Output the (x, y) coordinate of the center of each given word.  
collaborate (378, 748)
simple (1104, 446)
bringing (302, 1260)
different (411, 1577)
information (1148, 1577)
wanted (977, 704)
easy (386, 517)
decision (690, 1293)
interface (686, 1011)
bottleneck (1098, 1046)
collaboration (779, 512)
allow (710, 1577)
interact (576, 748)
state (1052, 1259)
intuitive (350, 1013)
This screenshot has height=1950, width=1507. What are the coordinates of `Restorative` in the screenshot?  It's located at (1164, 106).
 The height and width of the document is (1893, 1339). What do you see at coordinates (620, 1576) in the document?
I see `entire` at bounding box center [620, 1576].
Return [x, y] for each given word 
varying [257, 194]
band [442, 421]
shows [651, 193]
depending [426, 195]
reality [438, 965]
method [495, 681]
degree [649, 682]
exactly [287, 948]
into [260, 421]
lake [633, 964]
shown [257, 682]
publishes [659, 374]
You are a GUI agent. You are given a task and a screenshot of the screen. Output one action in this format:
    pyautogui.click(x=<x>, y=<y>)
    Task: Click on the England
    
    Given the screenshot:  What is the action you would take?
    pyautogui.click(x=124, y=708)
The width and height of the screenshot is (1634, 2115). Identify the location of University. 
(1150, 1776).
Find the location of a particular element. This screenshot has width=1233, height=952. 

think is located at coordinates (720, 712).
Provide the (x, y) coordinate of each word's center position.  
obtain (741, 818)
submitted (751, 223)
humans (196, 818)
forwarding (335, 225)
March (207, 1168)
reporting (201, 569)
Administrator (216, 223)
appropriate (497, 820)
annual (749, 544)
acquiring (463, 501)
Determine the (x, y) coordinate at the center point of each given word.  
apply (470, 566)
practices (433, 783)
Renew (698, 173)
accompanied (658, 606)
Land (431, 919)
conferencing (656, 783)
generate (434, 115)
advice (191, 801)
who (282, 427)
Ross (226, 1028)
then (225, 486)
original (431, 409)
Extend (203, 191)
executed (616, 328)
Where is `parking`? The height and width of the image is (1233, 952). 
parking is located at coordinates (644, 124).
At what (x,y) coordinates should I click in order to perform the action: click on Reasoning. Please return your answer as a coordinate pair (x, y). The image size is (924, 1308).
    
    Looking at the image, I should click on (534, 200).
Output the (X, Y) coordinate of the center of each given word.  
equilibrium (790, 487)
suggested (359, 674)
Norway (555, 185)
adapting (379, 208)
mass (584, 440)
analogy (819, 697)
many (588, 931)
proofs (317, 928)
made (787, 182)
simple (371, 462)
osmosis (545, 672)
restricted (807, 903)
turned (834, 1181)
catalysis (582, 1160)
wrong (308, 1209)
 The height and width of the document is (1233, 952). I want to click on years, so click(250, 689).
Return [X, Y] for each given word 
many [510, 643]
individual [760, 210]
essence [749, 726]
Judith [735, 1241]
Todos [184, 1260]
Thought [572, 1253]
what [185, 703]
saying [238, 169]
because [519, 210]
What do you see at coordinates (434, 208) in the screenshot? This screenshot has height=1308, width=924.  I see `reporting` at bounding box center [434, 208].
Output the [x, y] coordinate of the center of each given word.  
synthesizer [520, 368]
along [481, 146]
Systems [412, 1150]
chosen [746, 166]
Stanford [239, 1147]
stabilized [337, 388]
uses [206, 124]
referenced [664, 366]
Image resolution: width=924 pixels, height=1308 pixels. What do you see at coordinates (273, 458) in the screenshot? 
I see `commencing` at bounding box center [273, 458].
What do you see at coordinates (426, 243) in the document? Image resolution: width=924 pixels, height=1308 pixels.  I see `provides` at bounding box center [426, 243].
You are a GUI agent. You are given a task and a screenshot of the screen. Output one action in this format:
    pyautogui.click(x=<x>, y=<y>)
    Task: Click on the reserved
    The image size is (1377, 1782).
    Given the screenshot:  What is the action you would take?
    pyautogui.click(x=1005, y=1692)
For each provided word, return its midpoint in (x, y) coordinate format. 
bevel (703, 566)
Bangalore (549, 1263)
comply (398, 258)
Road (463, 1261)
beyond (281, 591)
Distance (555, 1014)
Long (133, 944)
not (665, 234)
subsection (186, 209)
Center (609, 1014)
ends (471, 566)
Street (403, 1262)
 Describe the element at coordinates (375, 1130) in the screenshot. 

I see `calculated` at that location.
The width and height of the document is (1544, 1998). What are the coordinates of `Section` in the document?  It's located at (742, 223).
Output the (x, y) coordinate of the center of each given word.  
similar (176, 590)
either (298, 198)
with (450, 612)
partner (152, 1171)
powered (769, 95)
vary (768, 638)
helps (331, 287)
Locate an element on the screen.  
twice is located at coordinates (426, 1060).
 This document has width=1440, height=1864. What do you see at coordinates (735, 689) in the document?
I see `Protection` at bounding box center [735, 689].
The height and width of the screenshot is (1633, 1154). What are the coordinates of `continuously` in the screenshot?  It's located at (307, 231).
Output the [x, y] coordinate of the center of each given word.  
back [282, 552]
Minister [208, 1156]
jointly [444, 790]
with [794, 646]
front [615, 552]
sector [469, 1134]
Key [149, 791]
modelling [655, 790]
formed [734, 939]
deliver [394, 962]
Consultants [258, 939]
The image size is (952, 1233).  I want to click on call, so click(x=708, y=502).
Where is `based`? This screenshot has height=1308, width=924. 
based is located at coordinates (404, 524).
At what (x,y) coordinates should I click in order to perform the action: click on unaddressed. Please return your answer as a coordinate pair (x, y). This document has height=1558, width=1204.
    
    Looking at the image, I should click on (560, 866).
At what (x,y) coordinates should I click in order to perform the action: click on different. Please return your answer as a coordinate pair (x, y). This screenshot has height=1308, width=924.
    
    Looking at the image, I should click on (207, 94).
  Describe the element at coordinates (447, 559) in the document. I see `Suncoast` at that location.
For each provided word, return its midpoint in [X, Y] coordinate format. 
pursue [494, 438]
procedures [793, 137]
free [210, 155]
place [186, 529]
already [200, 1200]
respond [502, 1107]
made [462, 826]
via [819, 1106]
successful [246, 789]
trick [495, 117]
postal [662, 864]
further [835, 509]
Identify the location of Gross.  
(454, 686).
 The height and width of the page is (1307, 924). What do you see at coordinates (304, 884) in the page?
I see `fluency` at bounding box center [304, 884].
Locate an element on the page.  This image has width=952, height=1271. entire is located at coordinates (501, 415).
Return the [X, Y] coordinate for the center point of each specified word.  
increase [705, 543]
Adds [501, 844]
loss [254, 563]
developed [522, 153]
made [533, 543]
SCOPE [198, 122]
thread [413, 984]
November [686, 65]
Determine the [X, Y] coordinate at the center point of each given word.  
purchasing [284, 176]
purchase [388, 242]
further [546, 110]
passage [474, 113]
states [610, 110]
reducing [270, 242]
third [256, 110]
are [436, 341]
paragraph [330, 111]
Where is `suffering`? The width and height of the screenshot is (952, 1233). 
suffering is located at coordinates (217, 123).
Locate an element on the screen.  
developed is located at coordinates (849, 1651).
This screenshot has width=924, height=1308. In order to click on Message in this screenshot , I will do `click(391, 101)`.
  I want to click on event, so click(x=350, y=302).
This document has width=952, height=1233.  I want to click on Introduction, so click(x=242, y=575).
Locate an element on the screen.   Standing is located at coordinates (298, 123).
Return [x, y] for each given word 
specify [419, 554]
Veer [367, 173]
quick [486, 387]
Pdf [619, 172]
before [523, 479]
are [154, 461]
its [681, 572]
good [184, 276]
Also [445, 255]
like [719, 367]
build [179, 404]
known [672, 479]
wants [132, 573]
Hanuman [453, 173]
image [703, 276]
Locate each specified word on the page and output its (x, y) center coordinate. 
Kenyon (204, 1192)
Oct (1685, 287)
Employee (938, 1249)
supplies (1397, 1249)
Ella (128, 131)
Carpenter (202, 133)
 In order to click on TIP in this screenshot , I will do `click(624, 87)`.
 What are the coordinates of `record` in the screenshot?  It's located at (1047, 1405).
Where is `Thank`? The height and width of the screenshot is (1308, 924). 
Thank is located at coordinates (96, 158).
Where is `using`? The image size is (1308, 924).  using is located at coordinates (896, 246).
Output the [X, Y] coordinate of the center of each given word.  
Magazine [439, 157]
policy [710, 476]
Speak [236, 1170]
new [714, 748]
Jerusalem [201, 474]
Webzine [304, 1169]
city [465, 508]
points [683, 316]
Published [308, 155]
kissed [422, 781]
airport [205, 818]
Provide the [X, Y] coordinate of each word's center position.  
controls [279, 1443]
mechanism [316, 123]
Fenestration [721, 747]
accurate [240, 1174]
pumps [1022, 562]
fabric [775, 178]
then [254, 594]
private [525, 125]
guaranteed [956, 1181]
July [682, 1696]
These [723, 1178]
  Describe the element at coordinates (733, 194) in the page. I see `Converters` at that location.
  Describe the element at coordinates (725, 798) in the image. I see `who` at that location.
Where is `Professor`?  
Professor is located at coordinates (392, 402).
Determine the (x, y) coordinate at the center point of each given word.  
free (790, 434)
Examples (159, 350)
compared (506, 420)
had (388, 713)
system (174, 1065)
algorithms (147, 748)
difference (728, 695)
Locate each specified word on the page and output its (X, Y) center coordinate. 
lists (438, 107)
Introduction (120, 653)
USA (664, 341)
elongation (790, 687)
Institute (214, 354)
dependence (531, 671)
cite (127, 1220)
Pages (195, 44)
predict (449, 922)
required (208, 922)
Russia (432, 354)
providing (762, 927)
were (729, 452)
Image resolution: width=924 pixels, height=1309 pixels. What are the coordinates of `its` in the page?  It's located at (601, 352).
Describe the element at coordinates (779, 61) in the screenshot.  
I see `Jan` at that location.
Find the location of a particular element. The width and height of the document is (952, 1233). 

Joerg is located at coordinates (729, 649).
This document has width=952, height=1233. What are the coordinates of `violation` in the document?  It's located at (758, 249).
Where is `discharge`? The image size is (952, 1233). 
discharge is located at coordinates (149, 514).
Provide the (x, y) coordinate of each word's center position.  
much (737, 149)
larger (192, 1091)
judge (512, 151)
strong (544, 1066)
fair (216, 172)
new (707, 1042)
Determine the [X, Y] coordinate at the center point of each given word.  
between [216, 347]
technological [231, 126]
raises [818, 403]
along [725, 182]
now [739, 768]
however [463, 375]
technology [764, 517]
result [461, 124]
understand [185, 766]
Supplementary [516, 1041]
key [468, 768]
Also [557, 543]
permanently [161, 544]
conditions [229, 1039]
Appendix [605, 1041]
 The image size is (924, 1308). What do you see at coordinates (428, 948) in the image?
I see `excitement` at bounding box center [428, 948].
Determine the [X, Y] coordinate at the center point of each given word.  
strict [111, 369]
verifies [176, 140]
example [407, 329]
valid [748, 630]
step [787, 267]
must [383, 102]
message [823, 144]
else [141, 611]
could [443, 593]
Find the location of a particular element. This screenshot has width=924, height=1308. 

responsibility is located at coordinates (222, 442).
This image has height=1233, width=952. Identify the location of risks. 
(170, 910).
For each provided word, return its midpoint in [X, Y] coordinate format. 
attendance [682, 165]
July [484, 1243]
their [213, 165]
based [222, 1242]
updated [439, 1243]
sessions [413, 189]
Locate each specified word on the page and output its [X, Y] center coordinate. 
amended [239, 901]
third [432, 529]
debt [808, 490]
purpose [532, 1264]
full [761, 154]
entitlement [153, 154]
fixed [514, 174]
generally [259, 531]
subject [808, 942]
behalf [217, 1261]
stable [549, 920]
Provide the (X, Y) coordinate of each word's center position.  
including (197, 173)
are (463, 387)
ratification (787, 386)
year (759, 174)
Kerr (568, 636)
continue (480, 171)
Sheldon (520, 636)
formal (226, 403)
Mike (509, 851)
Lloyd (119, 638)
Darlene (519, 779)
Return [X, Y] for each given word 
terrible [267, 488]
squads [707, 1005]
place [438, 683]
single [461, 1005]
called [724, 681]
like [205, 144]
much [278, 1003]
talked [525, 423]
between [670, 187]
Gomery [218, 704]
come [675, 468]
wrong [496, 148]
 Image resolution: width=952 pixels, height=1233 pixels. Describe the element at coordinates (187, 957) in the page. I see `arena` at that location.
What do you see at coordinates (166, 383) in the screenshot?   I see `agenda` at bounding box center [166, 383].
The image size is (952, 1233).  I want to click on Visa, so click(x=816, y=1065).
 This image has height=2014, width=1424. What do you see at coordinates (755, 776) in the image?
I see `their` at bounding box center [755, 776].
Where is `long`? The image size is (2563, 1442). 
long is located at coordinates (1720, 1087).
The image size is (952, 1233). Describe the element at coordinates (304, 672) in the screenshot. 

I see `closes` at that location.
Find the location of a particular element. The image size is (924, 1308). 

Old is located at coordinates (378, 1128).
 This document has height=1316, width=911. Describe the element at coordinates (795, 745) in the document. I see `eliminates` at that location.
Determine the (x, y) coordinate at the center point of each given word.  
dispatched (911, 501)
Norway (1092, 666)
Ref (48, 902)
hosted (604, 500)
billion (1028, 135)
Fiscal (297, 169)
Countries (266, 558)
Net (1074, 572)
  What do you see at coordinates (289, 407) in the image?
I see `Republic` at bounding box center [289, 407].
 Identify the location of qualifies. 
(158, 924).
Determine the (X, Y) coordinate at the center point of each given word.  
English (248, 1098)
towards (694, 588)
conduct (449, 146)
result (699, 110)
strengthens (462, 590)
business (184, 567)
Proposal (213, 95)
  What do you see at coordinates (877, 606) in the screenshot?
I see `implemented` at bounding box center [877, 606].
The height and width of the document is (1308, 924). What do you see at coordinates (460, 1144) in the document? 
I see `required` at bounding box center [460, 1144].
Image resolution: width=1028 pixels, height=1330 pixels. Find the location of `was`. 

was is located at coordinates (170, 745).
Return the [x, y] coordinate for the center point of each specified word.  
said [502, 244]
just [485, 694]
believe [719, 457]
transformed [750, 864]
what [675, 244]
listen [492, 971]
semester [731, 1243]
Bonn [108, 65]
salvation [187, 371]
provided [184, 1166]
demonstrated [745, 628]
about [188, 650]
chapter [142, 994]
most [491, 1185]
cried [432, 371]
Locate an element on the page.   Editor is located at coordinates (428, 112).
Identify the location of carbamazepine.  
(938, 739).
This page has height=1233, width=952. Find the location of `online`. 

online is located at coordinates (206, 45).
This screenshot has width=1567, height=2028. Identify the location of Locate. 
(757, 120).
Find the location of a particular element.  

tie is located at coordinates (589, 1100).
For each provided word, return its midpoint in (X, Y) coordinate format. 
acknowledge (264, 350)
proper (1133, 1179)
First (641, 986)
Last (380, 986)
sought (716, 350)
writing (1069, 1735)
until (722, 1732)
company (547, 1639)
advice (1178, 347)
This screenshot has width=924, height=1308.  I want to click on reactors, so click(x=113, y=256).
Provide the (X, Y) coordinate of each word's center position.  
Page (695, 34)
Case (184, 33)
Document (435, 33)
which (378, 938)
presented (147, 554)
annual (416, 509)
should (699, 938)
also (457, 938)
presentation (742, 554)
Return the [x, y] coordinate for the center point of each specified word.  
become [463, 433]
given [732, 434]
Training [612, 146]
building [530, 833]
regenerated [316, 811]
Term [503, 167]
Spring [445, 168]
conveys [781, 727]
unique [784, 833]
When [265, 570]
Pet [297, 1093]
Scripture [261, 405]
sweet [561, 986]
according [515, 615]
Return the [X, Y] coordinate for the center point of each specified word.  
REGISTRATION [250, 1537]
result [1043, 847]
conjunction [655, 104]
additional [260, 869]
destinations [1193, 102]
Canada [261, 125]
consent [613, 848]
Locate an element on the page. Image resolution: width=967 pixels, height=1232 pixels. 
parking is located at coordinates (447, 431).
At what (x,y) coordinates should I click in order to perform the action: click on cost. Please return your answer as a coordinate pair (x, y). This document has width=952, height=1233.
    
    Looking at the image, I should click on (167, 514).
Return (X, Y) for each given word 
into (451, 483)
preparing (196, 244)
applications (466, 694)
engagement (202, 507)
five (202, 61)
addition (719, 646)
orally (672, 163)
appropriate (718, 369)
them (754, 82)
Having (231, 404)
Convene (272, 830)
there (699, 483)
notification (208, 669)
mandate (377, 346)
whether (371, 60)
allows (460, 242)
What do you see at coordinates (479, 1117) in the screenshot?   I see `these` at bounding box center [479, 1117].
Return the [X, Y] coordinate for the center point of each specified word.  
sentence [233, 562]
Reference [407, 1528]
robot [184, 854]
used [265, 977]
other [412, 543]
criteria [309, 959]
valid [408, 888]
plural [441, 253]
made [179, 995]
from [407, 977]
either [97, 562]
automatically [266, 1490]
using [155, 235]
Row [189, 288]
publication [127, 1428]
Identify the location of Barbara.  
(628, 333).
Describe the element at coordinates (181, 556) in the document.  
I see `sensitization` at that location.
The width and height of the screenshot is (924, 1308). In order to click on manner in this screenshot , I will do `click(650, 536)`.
####
Problem details: Write out the lines starting at the one containing "Kerr (568, 636)" and ending at the one containing "long is located at coordinates (1720, 1087).", reproducing each exactly.

Written solution:
Kerr (568, 636)
continue (480, 171)
Sheldon (520, 636)
formal (226, 403)
Mike (509, 851)
Lloyd (119, 638)
Darlene (519, 779)
Return [X, Y] for each given word 
terrible [267, 488]
squads [707, 1005]
place [438, 683]
single [461, 1005]
called [724, 681]
like [205, 144]
much [278, 1003]
talked [525, 423]
between [670, 187]
Gomery [218, 704]
come [675, 468]
wrong [496, 148]
 Image resolution: width=952 pixels, height=1233 pixels. Describe the element at coordinates (187, 957) in the page. I see `arena` at that location.
What do you see at coordinates (166, 383) in the screenshot?   I see `agenda` at bounding box center [166, 383].
The image size is (952, 1233).  I want to click on Visa, so click(x=816, y=1065).
 This image has height=2014, width=1424. What do you see at coordinates (755, 776) in the image?
I see `their` at bounding box center [755, 776].
Where is `long`? The image size is (2563, 1442). 
long is located at coordinates (1720, 1087).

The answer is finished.